When it comes to swing dancing in downtown Farmington, the question that concerns city officials is not whether, but when.
Council members on Monday tabled a decision on Swing Farmington’s annual special event request to hold the Thursday dances at the Walter E. Sundquist Farmington Pavilion and Riley Park. Across the board, they expressed support for the event, which typically moves outdoors (weather-permitting) from the first Thursday in May through mid-October.
The discussion centered around start date language, which specifically referred to Governor Gretchen Whitmer’s “State Home. Stay Safe.” Executive Order. Council member Maria Taylor wanted more clarity.
“I just don’t want to convey that everybody can get together even though conditions may not be safe for people to do so,” she said. “There are other guidelines that could extend further than staying in our homes.”
Mayor Sara Bowman mentioned the possibility that the stay-at-home order could be relaxed, rather than lifted, and said other orders or guidelines could affect outdoor events.
Mayor Pro Tem Joe LaRussa also pointed out that the application has no contingency plan related to COVID-19. He said the city may, for instance, enact capacity limits at Riley Park.
“It feels like maybe we should punt,” he said.
Health and public safety ‘paramount’
“I can’t fathom that swing dancing would fall within social distancing guidelines,” council member Steven Schneemann said. “I love this event, I’m so glad that (organizer) Alexander (Steward) does this year after year, I know it’s a lot of work for him. I would tend to agree that we probably need to take a wait and see attitude about it.”
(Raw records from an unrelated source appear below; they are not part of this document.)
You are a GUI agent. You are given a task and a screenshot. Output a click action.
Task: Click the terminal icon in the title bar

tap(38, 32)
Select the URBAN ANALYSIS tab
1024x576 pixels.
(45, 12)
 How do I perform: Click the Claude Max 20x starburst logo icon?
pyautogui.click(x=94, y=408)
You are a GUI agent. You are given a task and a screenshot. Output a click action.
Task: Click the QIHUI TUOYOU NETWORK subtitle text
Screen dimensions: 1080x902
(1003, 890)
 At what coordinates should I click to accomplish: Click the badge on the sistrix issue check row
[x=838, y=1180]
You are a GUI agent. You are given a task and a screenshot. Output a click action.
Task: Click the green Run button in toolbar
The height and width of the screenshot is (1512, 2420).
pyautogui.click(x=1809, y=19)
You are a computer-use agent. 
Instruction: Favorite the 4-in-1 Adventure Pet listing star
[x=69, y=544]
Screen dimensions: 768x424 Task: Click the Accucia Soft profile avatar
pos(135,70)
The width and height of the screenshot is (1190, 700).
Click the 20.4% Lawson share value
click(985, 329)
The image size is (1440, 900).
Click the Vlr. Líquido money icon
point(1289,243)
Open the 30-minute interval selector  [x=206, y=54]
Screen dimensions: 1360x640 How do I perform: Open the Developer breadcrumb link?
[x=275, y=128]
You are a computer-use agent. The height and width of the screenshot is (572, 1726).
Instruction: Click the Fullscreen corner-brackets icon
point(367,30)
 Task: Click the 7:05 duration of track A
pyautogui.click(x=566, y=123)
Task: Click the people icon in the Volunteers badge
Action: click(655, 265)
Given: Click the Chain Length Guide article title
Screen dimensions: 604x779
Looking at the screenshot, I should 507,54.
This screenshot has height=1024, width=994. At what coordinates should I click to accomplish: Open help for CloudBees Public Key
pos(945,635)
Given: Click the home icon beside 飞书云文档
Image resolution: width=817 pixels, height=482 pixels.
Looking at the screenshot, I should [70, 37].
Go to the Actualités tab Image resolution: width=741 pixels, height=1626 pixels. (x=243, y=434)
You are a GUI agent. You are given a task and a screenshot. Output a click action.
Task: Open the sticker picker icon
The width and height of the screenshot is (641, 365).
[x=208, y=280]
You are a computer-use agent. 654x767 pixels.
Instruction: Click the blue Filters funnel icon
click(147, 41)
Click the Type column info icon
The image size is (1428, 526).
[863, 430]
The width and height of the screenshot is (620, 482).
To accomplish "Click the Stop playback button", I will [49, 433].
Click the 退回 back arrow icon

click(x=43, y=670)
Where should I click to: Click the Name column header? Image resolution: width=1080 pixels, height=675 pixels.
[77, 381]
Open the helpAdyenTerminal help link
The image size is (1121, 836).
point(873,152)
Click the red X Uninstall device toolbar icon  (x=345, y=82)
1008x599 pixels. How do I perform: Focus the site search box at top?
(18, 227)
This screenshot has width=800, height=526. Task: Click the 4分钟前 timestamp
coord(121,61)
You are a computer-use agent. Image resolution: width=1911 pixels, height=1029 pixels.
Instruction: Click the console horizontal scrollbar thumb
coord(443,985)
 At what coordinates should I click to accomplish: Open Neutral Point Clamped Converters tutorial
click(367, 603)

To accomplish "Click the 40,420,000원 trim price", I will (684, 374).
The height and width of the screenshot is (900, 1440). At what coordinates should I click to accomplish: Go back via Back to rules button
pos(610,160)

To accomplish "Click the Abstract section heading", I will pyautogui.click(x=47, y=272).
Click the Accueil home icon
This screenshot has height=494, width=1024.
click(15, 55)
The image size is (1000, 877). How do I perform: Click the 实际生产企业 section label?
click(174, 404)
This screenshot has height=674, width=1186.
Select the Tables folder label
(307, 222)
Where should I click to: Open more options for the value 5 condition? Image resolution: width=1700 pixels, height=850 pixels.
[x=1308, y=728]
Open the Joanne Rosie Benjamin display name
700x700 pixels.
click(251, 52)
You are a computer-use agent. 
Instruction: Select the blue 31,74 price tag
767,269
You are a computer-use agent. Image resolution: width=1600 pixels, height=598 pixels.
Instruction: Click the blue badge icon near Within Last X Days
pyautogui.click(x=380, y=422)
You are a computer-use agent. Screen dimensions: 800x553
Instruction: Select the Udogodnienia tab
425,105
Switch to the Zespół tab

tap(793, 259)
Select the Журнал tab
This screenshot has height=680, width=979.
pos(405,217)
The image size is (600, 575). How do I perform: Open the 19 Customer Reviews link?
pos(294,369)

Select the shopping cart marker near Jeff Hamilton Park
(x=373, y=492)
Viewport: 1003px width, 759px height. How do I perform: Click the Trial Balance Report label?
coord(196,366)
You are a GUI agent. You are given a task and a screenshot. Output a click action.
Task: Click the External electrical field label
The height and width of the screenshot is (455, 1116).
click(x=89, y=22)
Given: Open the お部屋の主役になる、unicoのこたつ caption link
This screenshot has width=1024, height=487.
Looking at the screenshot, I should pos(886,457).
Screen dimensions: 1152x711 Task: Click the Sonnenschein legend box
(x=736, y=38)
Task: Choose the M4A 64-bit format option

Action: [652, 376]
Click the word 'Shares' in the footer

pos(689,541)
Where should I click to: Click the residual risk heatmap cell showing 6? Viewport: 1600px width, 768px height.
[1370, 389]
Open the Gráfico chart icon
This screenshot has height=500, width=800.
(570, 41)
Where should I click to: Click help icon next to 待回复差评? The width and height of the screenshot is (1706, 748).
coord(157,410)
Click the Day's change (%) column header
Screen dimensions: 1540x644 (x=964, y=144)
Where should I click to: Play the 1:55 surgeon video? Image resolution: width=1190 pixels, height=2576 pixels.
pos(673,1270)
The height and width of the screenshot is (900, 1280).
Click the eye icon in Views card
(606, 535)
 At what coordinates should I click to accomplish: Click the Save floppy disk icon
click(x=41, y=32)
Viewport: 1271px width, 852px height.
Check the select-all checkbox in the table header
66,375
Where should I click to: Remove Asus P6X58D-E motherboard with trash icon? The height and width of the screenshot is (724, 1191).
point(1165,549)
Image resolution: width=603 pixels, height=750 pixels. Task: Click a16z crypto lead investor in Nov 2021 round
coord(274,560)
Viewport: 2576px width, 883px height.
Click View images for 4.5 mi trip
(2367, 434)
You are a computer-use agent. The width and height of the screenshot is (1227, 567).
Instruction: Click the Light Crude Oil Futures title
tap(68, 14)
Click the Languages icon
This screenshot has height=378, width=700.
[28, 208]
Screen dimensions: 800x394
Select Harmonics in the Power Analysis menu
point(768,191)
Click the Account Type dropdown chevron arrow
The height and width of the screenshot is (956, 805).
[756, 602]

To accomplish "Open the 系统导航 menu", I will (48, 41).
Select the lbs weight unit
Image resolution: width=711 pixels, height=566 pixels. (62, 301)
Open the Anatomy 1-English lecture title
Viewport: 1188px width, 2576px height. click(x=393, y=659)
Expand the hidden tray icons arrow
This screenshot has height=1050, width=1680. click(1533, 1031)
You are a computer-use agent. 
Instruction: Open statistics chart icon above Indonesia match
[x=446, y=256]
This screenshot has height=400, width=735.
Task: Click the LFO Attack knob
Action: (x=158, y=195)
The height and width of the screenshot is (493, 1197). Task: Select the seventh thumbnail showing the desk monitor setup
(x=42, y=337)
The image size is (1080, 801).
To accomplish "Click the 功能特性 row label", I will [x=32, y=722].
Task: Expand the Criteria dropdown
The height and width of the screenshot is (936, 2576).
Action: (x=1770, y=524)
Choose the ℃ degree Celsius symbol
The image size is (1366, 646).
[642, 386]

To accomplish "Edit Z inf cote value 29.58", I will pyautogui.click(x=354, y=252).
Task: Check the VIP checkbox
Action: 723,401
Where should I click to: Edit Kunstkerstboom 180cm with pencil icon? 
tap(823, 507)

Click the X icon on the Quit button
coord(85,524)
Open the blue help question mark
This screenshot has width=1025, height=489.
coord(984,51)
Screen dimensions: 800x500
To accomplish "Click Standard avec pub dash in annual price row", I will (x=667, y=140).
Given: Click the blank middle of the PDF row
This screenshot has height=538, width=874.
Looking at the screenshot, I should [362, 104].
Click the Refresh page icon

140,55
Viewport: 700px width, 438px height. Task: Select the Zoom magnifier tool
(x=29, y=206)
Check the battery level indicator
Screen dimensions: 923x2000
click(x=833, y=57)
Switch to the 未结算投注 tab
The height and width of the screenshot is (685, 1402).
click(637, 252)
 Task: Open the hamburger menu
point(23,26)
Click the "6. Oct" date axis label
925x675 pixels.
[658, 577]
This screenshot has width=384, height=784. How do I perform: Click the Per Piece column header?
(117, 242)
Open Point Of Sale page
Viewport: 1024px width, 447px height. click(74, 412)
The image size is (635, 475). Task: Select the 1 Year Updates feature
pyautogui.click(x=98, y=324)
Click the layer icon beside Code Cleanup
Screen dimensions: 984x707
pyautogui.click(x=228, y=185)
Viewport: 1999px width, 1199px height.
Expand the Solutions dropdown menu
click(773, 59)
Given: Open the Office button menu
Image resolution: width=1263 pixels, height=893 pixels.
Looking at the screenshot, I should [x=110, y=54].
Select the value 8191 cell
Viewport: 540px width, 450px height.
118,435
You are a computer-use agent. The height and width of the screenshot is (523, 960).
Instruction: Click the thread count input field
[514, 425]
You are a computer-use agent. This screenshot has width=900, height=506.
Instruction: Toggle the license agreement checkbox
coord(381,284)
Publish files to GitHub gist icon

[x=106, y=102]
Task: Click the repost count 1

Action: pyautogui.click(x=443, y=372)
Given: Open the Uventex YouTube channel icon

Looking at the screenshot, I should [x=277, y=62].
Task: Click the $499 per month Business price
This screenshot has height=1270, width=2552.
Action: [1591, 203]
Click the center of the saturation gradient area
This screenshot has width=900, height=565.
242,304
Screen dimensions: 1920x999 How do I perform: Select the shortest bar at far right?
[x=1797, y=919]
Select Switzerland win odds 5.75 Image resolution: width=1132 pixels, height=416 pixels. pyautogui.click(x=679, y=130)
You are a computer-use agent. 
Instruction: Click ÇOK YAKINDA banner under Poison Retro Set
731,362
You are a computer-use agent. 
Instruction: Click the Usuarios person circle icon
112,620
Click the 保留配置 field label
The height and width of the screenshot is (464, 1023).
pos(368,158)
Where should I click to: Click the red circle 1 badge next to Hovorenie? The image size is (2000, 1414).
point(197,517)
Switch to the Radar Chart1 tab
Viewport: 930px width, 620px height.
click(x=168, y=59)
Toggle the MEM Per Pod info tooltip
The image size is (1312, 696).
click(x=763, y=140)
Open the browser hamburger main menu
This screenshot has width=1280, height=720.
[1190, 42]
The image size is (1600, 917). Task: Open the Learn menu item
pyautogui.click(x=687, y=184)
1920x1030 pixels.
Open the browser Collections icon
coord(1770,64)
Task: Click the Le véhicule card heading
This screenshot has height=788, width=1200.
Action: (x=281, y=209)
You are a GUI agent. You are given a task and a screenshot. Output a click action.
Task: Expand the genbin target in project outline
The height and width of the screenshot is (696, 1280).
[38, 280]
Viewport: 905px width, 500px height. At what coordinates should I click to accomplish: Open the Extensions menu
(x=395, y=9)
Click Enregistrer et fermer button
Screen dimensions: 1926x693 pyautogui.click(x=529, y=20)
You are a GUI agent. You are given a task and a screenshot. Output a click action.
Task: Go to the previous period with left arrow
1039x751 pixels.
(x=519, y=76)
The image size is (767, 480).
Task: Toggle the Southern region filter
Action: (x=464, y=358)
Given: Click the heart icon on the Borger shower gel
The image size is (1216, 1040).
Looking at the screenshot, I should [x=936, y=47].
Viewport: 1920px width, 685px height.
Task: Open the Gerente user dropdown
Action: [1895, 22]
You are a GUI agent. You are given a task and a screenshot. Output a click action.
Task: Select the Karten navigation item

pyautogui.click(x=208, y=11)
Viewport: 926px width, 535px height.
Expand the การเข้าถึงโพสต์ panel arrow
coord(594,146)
Bowman said planning future events and having something to look forward to helps her through these challenging times, “however, health and public safety have to be paramount… I would like to see this move forward tonight, with all the contingencies that have been discussed.”
With advice from city attorney Beth Saarela, Taylor’s motion made the start date contingent upon any current executive order, amended executive order, new executive order, or other emergency guidelines. But after her motion got a second, LaRussa moved to table it.
LaRussa, council member David DeLind, and Taylor all voted in favor of tabling to the council’s May 4 meeting.
“I’d like more information before supporting a public gathering,” DeLind said. “I think especially now, it’s very important to have things to look forward to. I’m not opposed to it. I just think we need more information about how public spaces are going to look.”
Taylor suggested that officials talk about all outdoor events after Whitmer provides additional guidance. The current Executive Order expires on April 30.